NeuroBench Benchmarking¶

NeuroBench-compatible standardized SNN evaluation framework.

Metrics¶

`sc_neurocore.benchmarks.metrics` ¶

NeuroBench-compatible metrics: accuracy, compute complexity, spike counts.

Follows the NeuroBench algorithm track specification: - Correctness metrics: accuracy, mAP, MSE (task-specific) - Complexity metrics: synaptic operations, activation sparsity, total parameters, classification latency

Reference: NeuroBench (Nature Communications 2025)

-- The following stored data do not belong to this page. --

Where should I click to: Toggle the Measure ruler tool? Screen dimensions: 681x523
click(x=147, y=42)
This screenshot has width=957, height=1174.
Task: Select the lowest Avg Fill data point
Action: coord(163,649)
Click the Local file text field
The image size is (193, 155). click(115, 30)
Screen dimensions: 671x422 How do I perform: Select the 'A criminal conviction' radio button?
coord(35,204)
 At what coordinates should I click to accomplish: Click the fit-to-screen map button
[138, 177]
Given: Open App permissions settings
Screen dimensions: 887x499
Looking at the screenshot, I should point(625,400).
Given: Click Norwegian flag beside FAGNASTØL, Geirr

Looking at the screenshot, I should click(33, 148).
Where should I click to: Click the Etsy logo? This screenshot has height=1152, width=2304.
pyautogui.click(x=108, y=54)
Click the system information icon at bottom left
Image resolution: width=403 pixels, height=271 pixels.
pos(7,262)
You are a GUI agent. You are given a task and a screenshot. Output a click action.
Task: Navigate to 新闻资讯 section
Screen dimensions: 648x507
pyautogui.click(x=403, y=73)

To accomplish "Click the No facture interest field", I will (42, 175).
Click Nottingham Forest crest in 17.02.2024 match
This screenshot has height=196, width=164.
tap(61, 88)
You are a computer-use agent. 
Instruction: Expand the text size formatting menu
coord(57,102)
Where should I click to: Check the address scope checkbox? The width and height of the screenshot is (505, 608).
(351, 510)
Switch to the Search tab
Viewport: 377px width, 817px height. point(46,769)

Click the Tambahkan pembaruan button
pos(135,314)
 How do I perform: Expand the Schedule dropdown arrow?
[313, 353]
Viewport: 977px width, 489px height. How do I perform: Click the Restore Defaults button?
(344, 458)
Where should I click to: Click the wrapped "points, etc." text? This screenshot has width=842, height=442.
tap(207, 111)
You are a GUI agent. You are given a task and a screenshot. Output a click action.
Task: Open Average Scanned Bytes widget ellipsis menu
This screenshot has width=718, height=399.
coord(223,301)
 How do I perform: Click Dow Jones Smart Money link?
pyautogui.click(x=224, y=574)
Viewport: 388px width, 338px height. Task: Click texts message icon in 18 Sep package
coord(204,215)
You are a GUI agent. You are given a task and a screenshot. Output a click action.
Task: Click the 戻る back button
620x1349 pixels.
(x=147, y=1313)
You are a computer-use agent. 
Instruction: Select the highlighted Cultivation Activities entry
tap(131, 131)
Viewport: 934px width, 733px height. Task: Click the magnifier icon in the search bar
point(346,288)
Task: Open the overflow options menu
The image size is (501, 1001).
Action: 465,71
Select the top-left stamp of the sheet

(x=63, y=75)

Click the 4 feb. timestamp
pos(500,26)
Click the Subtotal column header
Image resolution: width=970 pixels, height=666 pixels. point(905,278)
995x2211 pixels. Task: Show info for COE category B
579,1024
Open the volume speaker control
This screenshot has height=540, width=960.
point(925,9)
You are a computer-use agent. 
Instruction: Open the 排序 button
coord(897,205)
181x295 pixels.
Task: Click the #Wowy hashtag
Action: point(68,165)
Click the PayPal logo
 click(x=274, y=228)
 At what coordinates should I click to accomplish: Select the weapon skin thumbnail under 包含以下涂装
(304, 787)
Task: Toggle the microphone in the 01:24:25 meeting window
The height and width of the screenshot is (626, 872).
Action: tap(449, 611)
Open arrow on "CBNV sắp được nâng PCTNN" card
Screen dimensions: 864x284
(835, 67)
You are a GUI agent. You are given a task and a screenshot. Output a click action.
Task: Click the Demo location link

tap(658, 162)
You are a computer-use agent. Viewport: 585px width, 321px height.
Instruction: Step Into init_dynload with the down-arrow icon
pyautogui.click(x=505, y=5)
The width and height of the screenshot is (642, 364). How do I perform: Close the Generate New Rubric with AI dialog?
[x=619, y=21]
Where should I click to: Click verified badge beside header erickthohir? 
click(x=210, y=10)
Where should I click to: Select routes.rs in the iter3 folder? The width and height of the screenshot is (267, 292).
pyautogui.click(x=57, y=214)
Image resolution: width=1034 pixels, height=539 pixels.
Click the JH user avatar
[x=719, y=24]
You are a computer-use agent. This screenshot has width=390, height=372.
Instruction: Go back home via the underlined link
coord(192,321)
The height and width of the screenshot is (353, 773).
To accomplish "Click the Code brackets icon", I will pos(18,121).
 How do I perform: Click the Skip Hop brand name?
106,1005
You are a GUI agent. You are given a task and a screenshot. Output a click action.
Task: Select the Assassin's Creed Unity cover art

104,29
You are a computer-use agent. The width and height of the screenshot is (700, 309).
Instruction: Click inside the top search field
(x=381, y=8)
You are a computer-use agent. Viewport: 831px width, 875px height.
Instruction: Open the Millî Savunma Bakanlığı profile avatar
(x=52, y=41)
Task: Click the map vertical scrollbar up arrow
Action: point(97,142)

`BenchmarkResult` `dataclass` ¶

NeuroBench-compatible benchmark result.

Source code in src/sc_neurocore/benchmarks/metrics.py

@dataclass
class BenchmarkResult:
    """NeuroBench-compatible benchmark result."""

    task: str
    model: str
    accuracy: float
    total_parameters: int
    synaptic_operations: int
    activation_sparsity: float
    total_spikes: int
    timesteps: int
    latency_ms: float
    energy_nj: float = 0.0
    extra: dict = field(default_factory=dict)

    def to_neurobench_json(self) -> str:
        """Export as NeuroBench-compatible JSON."""
        result = {
            "task": self.task,
            "model": self.model,
            "metrics": {
                "correctness": {
                    "accuracy": self.accuracy,
                },
                "complexity": {
                    "total_parameters": self.total_parameters,
                    "synaptic_operations": self.synaptic_operations,
                    "activation_sparsity": self.activation_sparsity,
                    "total_spikes": self.total_spikes,
                    "timesteps": self.timesteps,
                },
                "system": {
                    "latency_ms": self.latency_ms,
                    "energy_nj": self.energy_nj,
                },
            },
            "framework": "sc-neurocore",
        }
        result["metrics"].update(self.extra)
        return json.dumps(result, indent=2)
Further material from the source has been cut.